═══ EXCERPTED DATA

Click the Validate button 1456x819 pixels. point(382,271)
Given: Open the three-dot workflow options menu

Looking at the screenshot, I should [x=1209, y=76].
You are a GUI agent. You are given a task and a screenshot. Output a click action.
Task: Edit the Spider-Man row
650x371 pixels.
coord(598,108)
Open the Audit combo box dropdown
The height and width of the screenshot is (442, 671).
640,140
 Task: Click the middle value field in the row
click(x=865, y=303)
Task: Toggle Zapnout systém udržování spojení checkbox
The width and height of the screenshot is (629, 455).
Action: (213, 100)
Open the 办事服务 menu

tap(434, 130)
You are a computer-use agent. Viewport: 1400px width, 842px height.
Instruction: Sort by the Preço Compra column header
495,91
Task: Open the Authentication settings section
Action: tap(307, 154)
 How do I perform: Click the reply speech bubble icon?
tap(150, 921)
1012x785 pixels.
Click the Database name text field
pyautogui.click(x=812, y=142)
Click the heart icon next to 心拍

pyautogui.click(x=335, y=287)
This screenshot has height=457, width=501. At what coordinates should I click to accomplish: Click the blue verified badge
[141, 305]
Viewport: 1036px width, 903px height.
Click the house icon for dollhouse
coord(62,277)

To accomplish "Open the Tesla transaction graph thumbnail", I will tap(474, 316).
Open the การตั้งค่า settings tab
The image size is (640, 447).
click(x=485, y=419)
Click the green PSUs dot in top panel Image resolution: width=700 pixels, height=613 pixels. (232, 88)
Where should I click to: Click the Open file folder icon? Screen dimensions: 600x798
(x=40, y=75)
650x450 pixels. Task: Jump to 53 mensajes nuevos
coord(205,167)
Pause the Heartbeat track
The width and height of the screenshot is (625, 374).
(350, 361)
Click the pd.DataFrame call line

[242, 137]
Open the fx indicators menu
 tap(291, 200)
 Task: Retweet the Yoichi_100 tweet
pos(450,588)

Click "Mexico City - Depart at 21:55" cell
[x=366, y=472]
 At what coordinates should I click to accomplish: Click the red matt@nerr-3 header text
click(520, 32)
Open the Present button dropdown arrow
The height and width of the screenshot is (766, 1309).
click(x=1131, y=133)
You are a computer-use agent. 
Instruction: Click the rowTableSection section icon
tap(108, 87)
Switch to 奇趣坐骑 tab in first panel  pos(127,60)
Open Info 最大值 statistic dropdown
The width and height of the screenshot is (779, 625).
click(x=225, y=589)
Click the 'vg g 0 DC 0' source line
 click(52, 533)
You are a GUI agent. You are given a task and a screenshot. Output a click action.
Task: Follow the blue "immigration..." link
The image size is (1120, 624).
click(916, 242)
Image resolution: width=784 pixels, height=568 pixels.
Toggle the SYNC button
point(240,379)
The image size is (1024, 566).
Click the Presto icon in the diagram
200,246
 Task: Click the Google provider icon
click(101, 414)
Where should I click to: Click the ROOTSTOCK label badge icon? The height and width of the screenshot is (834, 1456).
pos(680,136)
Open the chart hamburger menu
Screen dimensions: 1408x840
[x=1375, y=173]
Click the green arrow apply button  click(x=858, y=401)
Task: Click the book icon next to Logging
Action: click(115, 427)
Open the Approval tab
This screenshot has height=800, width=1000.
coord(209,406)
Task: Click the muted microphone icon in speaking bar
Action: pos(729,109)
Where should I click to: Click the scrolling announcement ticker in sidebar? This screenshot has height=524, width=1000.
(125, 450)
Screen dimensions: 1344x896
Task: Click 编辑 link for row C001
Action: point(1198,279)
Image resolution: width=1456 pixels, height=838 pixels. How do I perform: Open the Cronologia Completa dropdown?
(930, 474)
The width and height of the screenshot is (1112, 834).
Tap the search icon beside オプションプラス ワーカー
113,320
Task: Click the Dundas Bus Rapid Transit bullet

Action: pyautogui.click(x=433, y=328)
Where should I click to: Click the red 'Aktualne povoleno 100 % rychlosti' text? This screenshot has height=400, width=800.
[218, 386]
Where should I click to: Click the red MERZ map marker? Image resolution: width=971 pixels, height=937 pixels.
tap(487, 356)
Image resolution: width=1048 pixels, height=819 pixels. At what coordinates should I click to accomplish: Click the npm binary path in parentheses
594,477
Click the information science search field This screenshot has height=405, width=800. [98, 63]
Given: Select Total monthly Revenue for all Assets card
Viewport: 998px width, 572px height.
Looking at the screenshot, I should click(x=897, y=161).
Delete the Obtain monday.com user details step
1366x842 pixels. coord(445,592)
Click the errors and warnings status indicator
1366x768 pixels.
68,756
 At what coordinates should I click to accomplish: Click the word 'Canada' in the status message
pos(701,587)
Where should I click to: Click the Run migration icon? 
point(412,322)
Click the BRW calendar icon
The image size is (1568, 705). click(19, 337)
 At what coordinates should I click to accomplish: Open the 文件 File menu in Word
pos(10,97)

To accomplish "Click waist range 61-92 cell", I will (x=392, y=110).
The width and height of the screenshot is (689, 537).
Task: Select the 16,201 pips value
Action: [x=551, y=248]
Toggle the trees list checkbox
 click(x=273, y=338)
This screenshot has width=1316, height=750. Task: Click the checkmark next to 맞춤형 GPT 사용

══════

TASK BRIEF :: Set down, exactly as they appear, the lines above from the first one to the line that holds "Open the Audit combo box dropdown", both included, please, and no others.

PROBLEM SOLUTION ::
Click the Validate button 1456x819 pixels. point(382,271)
Given: Open the three-dot workflow options menu

Looking at the screenshot, I should [x=1209, y=76].
You are a GUI agent. You are given a task and a screenshot. Output a click action.
Task: Edit the Spider-Man row
650x371 pixels.
coord(598,108)
Open the Audit combo box dropdown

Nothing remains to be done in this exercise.